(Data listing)
+ + + +

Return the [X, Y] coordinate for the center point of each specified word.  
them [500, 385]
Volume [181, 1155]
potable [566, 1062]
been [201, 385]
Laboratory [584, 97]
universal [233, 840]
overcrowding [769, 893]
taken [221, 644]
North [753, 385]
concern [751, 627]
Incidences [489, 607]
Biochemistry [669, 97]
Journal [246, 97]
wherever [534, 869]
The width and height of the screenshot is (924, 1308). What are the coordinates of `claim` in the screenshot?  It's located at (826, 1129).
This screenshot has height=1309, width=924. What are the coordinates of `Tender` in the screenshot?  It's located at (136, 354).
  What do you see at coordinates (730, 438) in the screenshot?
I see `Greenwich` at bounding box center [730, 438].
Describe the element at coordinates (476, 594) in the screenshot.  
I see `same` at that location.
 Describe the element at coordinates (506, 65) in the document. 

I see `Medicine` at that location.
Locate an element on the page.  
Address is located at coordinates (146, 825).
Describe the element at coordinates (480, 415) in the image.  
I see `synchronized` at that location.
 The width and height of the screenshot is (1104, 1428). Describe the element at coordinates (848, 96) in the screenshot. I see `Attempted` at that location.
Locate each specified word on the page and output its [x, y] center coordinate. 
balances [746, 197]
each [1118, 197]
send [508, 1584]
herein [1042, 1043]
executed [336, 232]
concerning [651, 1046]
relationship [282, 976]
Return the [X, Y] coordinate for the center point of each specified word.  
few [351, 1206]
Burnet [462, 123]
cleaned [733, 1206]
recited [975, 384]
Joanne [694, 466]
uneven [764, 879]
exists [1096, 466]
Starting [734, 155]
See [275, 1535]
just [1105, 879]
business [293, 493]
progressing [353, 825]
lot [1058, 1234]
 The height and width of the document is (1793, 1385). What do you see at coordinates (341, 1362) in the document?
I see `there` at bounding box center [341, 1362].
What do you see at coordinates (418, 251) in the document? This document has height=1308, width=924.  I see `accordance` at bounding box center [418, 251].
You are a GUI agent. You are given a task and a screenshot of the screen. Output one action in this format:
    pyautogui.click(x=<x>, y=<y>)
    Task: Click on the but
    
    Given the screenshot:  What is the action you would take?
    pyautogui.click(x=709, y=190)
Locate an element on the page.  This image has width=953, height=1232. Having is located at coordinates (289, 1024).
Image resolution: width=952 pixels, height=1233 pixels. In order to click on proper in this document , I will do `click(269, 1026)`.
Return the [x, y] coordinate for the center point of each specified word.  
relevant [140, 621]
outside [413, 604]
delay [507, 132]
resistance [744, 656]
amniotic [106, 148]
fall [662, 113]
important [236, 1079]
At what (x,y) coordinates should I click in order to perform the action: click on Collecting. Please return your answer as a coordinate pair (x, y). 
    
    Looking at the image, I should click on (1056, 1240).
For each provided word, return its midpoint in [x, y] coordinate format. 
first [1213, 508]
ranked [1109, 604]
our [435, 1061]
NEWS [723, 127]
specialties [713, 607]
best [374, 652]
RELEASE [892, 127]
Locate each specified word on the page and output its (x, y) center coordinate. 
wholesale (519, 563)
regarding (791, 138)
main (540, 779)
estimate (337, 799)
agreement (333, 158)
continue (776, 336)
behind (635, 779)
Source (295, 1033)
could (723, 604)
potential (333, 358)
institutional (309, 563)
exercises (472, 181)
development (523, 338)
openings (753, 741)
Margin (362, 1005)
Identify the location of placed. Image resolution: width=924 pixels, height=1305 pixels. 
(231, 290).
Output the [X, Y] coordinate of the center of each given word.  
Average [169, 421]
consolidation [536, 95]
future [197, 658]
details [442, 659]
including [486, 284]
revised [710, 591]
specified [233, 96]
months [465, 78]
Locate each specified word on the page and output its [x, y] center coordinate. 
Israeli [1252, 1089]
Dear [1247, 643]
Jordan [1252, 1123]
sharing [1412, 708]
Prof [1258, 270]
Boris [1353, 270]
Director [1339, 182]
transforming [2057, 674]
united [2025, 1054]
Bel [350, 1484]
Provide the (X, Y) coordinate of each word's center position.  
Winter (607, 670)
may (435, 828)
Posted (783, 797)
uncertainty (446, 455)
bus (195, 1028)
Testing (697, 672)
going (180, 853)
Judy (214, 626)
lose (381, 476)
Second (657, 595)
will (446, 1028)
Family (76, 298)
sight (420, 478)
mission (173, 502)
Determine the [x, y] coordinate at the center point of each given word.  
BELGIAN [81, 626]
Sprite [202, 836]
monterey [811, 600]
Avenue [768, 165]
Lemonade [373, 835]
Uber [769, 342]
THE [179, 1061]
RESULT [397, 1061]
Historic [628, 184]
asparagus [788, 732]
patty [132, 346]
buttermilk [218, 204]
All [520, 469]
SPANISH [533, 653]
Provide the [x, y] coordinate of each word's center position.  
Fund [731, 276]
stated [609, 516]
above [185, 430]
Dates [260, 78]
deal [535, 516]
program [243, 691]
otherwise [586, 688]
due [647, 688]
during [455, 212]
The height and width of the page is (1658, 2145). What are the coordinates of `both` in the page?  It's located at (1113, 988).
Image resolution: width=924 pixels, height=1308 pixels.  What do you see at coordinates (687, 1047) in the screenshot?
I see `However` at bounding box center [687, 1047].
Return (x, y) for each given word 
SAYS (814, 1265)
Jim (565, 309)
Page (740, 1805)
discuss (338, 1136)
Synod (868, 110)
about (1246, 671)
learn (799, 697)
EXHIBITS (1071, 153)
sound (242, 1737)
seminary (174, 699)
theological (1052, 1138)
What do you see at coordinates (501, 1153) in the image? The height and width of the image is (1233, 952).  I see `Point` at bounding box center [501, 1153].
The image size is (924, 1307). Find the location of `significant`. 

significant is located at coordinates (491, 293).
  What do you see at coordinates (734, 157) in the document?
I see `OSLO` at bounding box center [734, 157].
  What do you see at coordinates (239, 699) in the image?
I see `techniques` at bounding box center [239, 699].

+ + + +

» **Exercise requirements**
Give again, unchanged, the rows from the line containing "overcrowding [769, 893]" through the line containing "progressing [353, 825]", and only those.

» **Exercise result**
overcrowding [769, 893]
taken [221, 644]
North [753, 385]
concern [751, 627]
Incidences [489, 607]
Biochemistry [669, 97]
Journal [246, 97]
wherever [534, 869]
The width and height of the screenshot is (924, 1308). What are the coordinates of `claim` in the screenshot?  It's located at (826, 1129).
This screenshot has height=1309, width=924. What are the coordinates of `Tender` in the screenshot?  It's located at (136, 354).
  What do you see at coordinates (730, 438) in the screenshot?
I see `Greenwich` at bounding box center [730, 438].
Describe the element at coordinates (476, 594) in the screenshot.  
I see `same` at that location.
 Describe the element at coordinates (506, 65) in the document. 

I see `Medicine` at that location.
Locate an element on the page.  
Address is located at coordinates (146, 825).
Describe the element at coordinates (480, 415) in the image.  
I see `synchronized` at that location.
 The width and height of the screenshot is (1104, 1428). Describe the element at coordinates (848, 96) in the screenshot. I see `Attempted` at that location.
Locate each specified word on the page and output its [x, y] center coordinate. 
balances [746, 197]
each [1118, 197]
send [508, 1584]
herein [1042, 1043]
executed [336, 232]
concerning [651, 1046]
relationship [282, 976]
Return the [X, Y] coordinate for the center point of each specified word.  
few [351, 1206]
Burnet [462, 123]
cleaned [733, 1206]
recited [975, 384]
Joanne [694, 466]
uneven [764, 879]
exists [1096, 466]
Starting [734, 155]
See [275, 1535]
just [1105, 879]
business [293, 493]
progressing [353, 825]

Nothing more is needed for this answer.